Whether you’re a therapist or someone seeking help, practicing process-based therapy means moving beyond protocols and focusing on the active ingredients that truly drive transformation. Here’s how to bring that mindset into practice.

If you’re a therapist, start by asking: 

  • What is your client trying to achieve? What do they want their life to be about?
  • What processes are helping or hindering them in moving toward these goals or values?
  • What small intervention can you use to shift one of those processes—today?

Then intervene with targeted precision: a metaphor, an experiential exercise, a simple moment of mindfulness, or something else entirely. You don’t need a 12-step protocol to shift a process. You need precision and presence. And importantly, you need to keep asking yourself: Is this helping this person become more psychologically flexible—more able to be present, open, and engaged with life—extending these skills to their relationship and their body?

And if you’re not a professional, but trying to make improvements in your own life, start by asking:

  • What really matters to you in life—what kind of person do you want to be?
  • What patterns in your thoughts, feelings, or actions keep pulling you away from that? Which are pulling you toward?
  • And what’s one small thing you can do differently—right now—to move toward what matters?

When you stop trying to “fix” your thoughts or eliminate discomfort and instead start focusing on how to move forward with those experiences, something shifts. You start practicing the skill of living—not in ideal conditions, but in real ones.

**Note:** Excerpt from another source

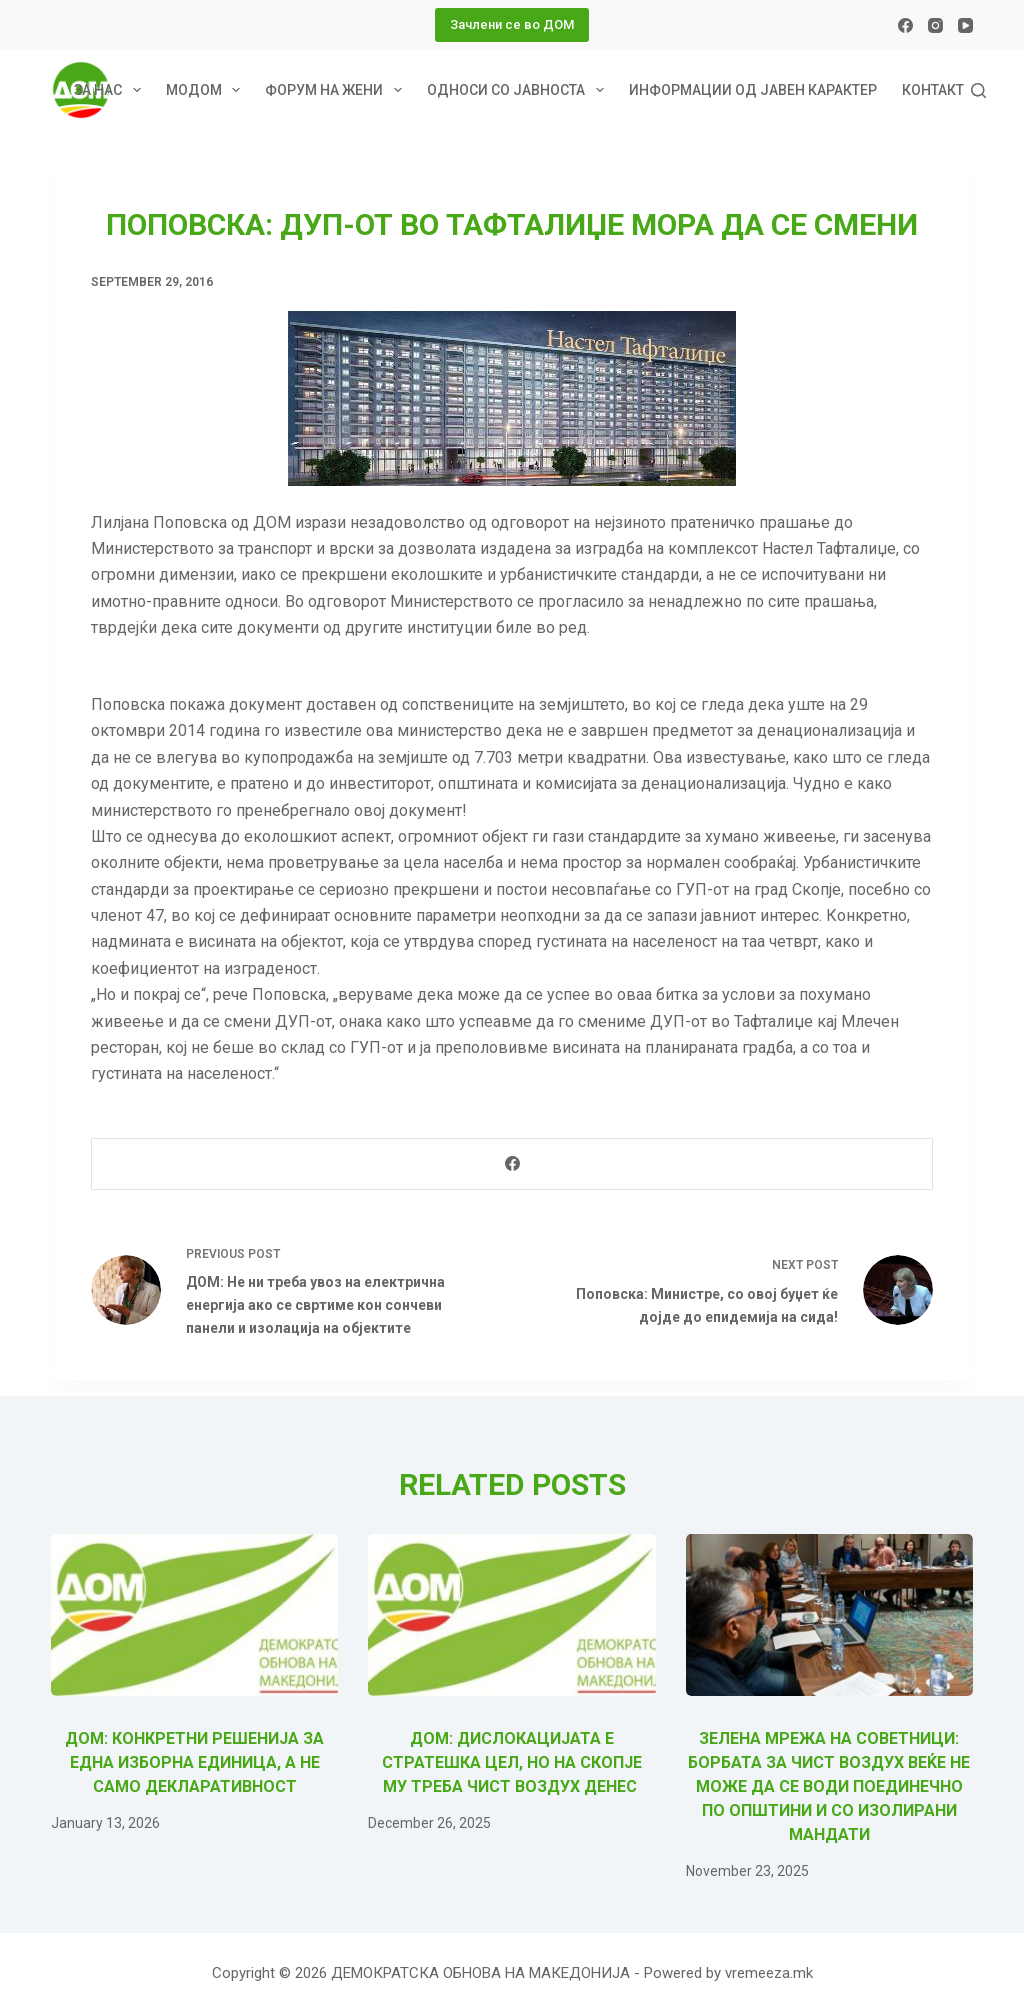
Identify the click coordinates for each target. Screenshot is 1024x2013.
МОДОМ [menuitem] (207, 90)
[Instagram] (935, 25)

The Future of Therapy Is Personal and Process-Based

Therapy isn’t about following a manual, but about cultivating change. And this happens through processes, not protocols. We now know that an extended form of psychological flexibility is the single most supported pathway of change in the science of psychotherapy, allowing you to show up, open up, and move forward—even when you’re struggling with anxiety, depression, addiction, or other kinds of physical or mental ailments.

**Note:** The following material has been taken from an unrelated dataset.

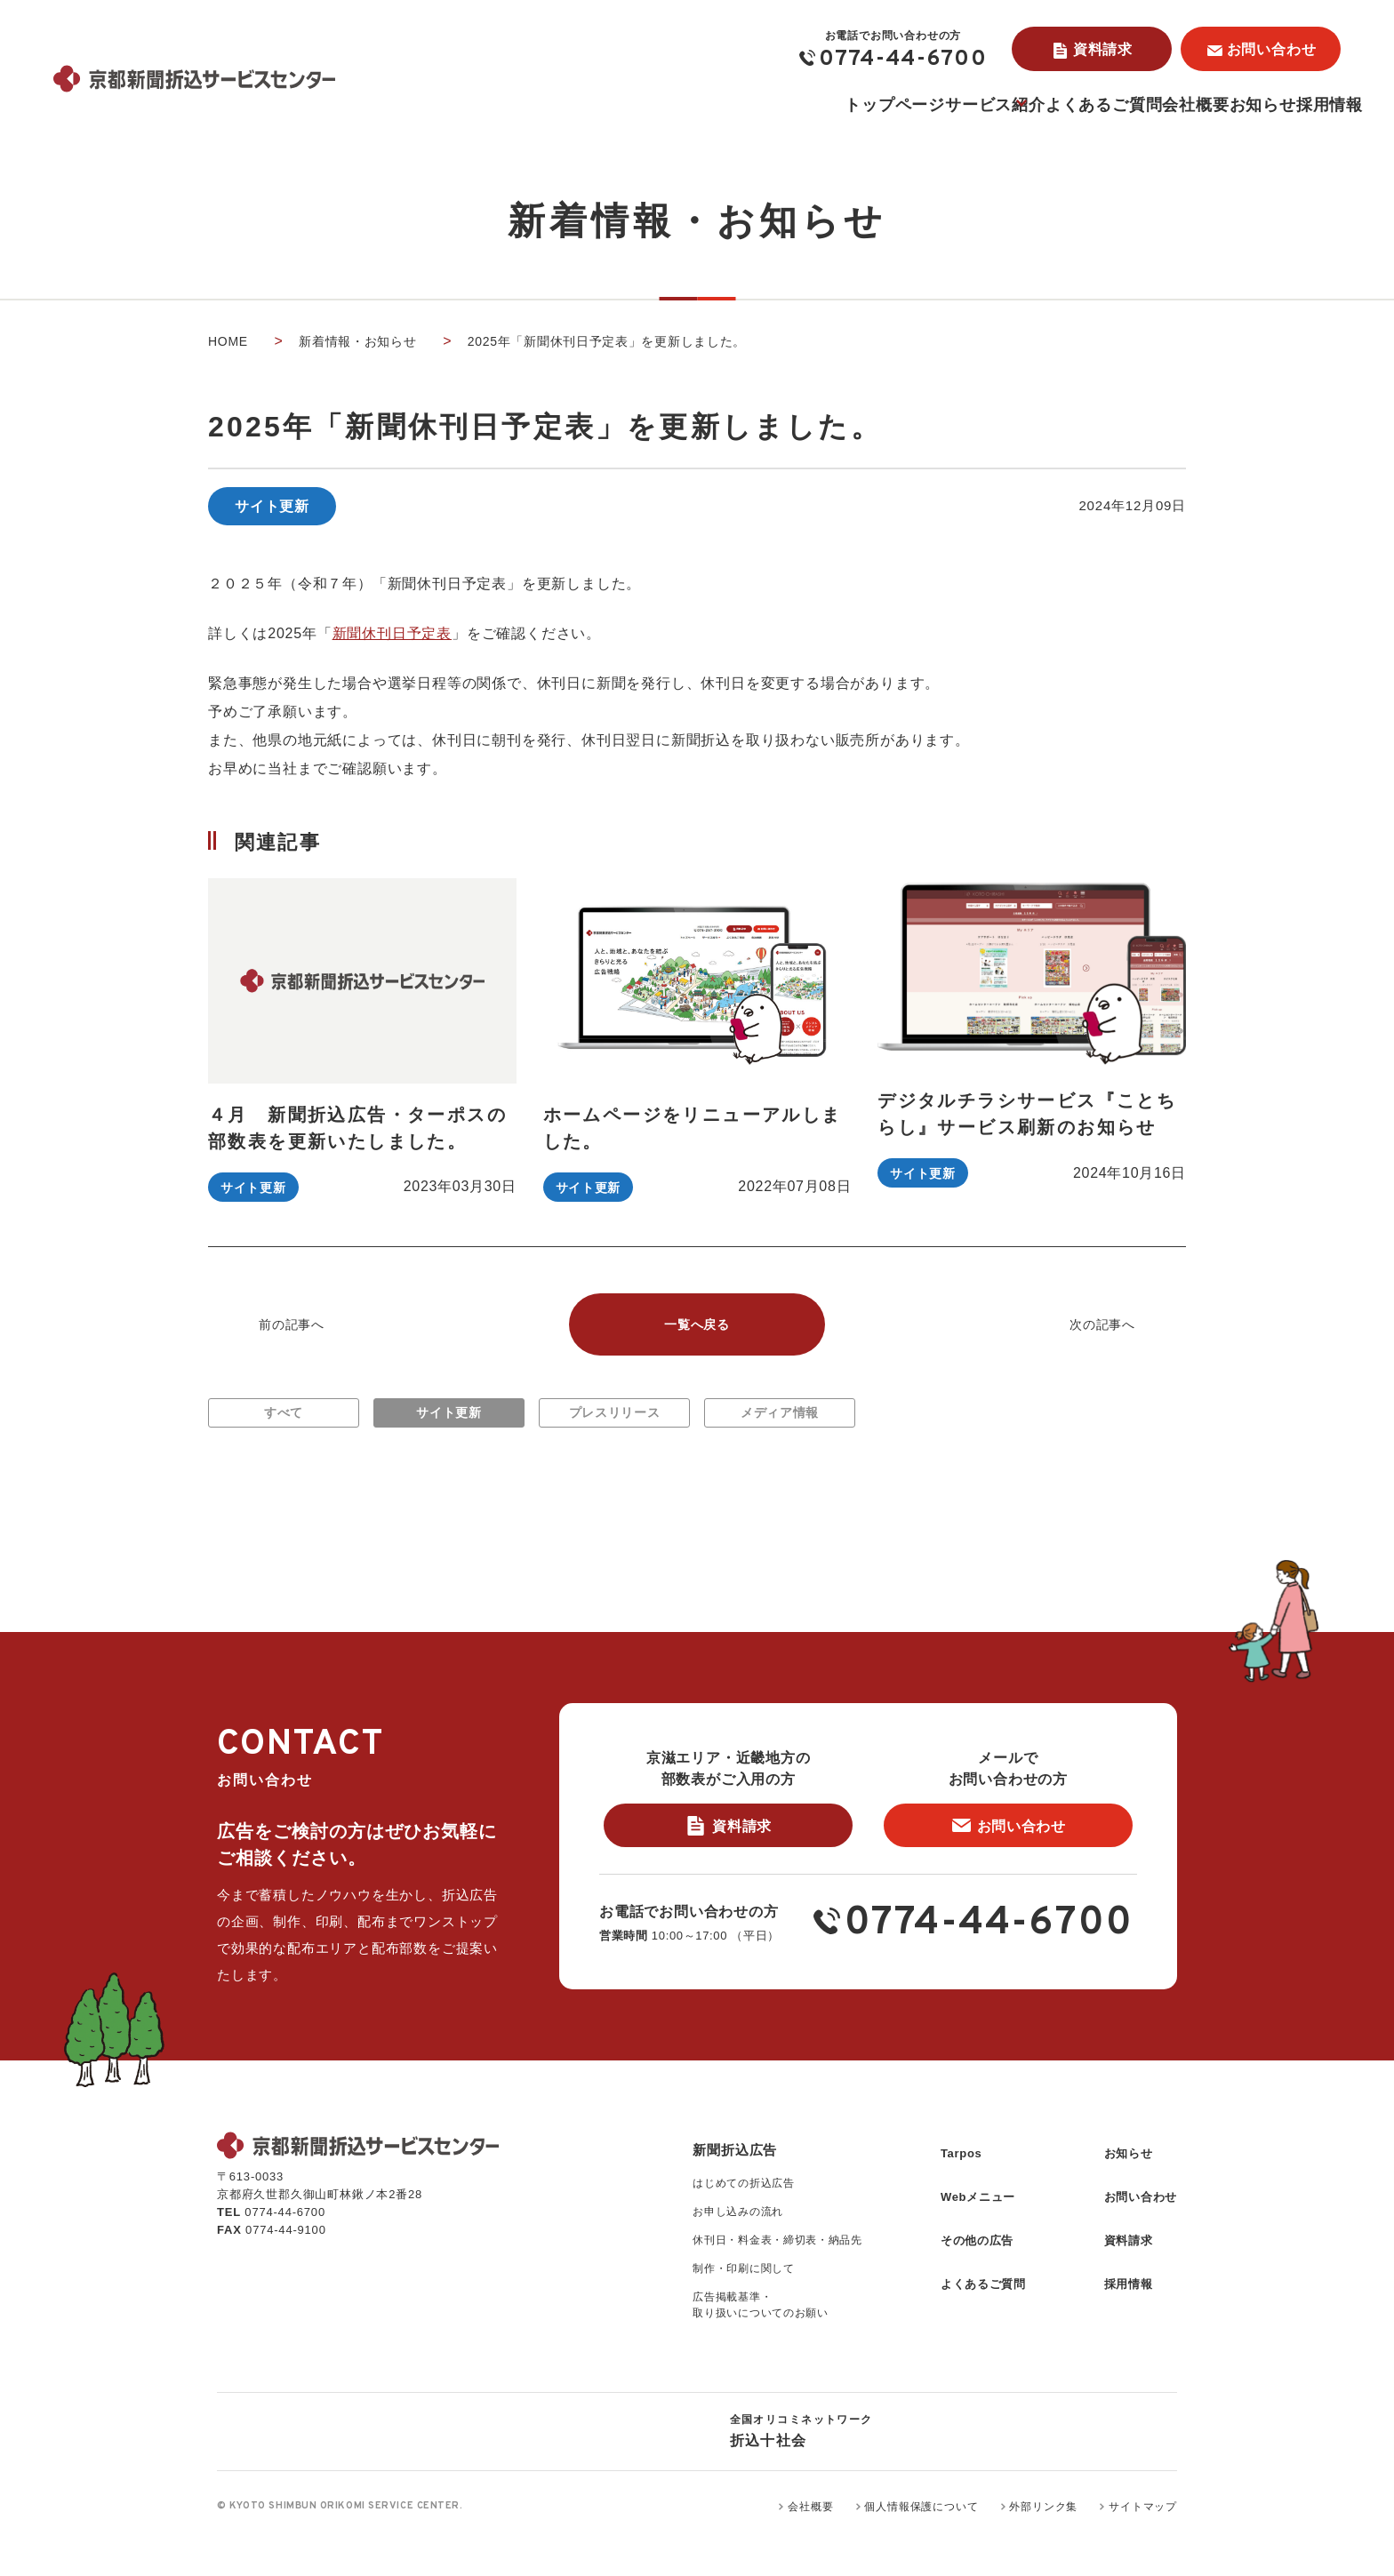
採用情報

If you’re a clinician, get curious about the individual in front of you, stay flexible, and follow the processes that matter. And if you’re someone seeking help, don’t worry quite so much about supposed disorders. Look more to the skills you need to become more flexible. Let’s stop asking what box we fit in, and instead start asking what helps us grow.

References:

Hayes SC, Ciarrochi J, Hofmann SG, Chin F, Sahdra B. Evolving an idionomic approach to processes of change: Towards a unified personalized science of human improvement. Behav Res Ther. 2022 Sep;156:104155. doi: 10.1016/j.brat.2022.104155. Epub 2022 Jul 3. PMID: 35863243.